*Extrait fourni*:
○ ○ ○ ○ ○

ON SAUTE RAREMENT D’UN AVION SANS PARACHUTE

« Imaginons-nous un instant dans un avion. Mon objectif est de vous faire sauter en parachute. Si vous n’avez jamais sauté, si vous ne vous êtes même jamais exercé au sol, je vais avoir du mal à vous persuader de sortir de l’avion… et vous aurez raison. Inutile de dire que, sans parachute, aucune chance de vous faire sauter : j’aurais beau vous parler du plaisir de se trouver en l’air ou de l’intérêt de ce qui nous attend une fois arrivé, rien n’y fera.
À l’inverse, si vous êtes expérimenté, une simple explication va vous amener à sauter. Ainsi ce qui va déclencher la décision de sauter, ce n’est pas tant la perspective du gain attendu que l’appréciation du risque à prendre pour atteindre ce gain. Cette appréciation n’est pas absolue, mais relative à l’expérience de la personne : c’est l’interprétation du risque qui compte.

Autre situation : vous êtes maintenant au bord d’une rivière et mon objectif est de vous la faire traverser. Je vous ai expliqué que vous alliez trouver de l’autre côté quelque chose qui correspond à ce que vous aimez et recherchez, ce qui signifie que j’ai déjà fait l’effort de projeter sur vous non pas pourquoi moi je veux que vous traversiez, mais bien pourquoi vous, vous y trouveriez un intérêt personnel.
Vous avez envie d’y aller, mais vous regardez l’eau qui tourbillonne devant vous. Vous savez nager, vous pouvez traverser, mais finalement vous avez peur de cette eau et restez immobile. À ce moment, arrive sur votre rive une menace importante, par exemple un animal sauvage ou un feu.

○ ○ ○ ○ ○

*Consignes*:
[a] Recopiez l'extrait sur le parachute et la rivière depuis « Autre situation : vous » jusqu'à « sauvage ou un feu. » inclus.
[b] Poursuivez l'extrait sur le parachute et la rivière à partir de sa dernière phrase.
Les données n'ont aucun rôle dans ce travail.

*Données fournies*:

○ ○ ○ ○ ○

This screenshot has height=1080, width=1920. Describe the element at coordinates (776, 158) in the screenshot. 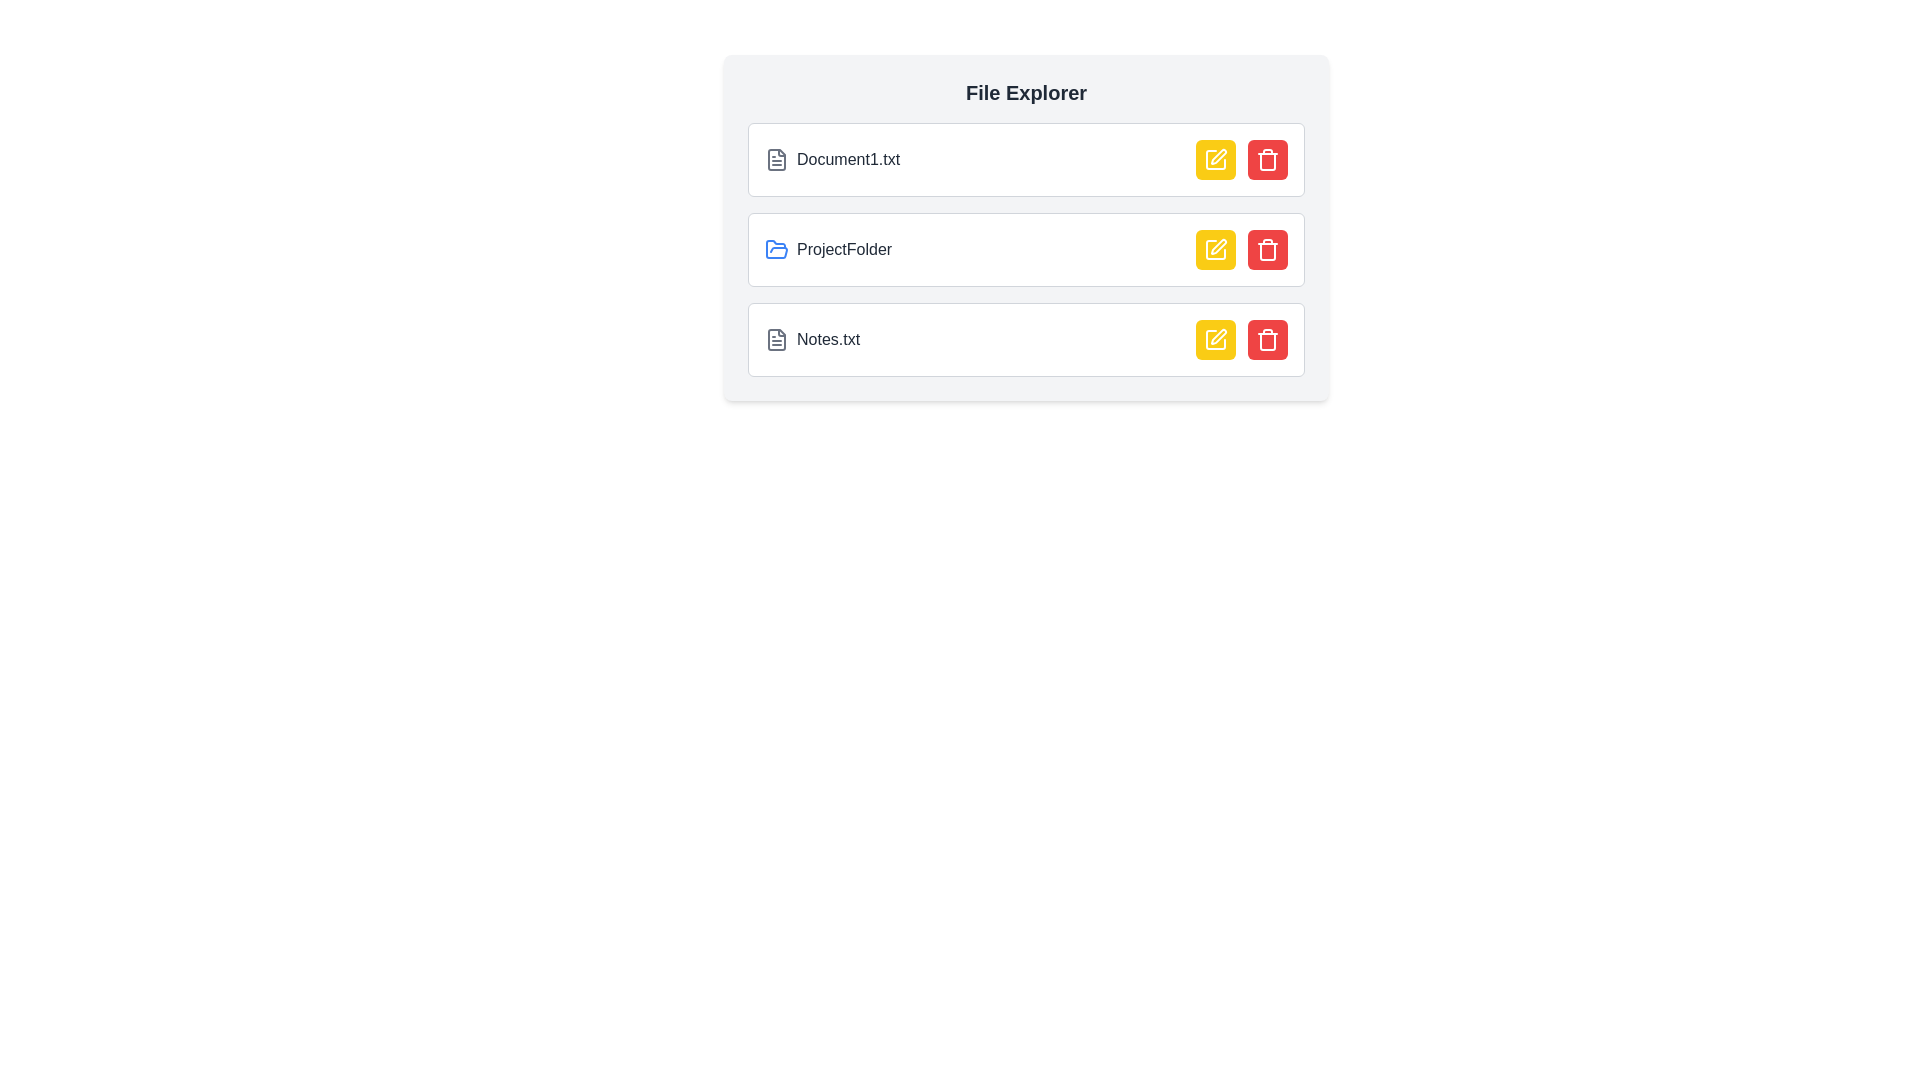

I see `the document icon for 'Document1.txt', which is a rectangular paper-like SVG graphic with a folded corner, to visually associate it with the corresponding file` at that location.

○ ○ ○ ○ ○

*Réponses*:
[a]
Autre situation : vous êtes maintenant au bord d’une rivière et mon objectif est de vous la faire traverser. Je vous ai expliqué que vous alliez trouver de l’autre côté quelque chose qui correspond à ce que vous aimez et recherchez, ce qui signifie que j’ai déjà fait l’effort de projeter sur vous non pas pourquoi moi je veux que vous traversiez, mais bien pourquoi vous, vous y trouveriez un intérêt personnel.
Vous avez envie d’y aller, mais vous regardez l’eau qui tourbillonne devant vous. Vous savez nager, vous pouvez traverser, mais finalement vous avez peur de cette eau et restez immobile. À ce moment, arrive sur votre rive une menace importante, par exemple un animal sauvage ou un feu.

[b]
Entre ce risque certain et immédiat et le risque potentiel de la traversée, vous vous décidez à plonger, ce d’autant plus que vous savez que de l’autre côté vous allez trouver ce que vous cherchez.
Ainsi donc finalement, le déclencheur aura été plus la peur que l’attraction : votre interprétation du risque a été différentielle. Elle est ainsi fonction de l’expérience passée – Quelle est mon évaluation du risque lié à la traversée ? – et de la criticité de la situation présente – Quel est le risque à ne pas bouger ? –.


Dernière histoire : celle du Petit Poucet. Simplifions-la : les parents n’ont plus de quoi nourrir leurs enfants et décident de les abandonner dans une forêt. Le Petit Poucet avec ses frères doit revenir à la maison sans y être du tout préparé. Il va avoir de lui-même à résoudre tous les problèmes : comment retrouver son chemin, comment arriver à prendre le leadership sur ses frères, comment faire face aux menaces rencontrées…
Pour déclencher cette action, les parents ont employé une solution extrême : l’abandon – comme si je vous avais poussé tout à l’heure de l’avion –. L’ensemble joue avec les peurs des enfants et reste dans nos mémoires comme une expérience effrayante.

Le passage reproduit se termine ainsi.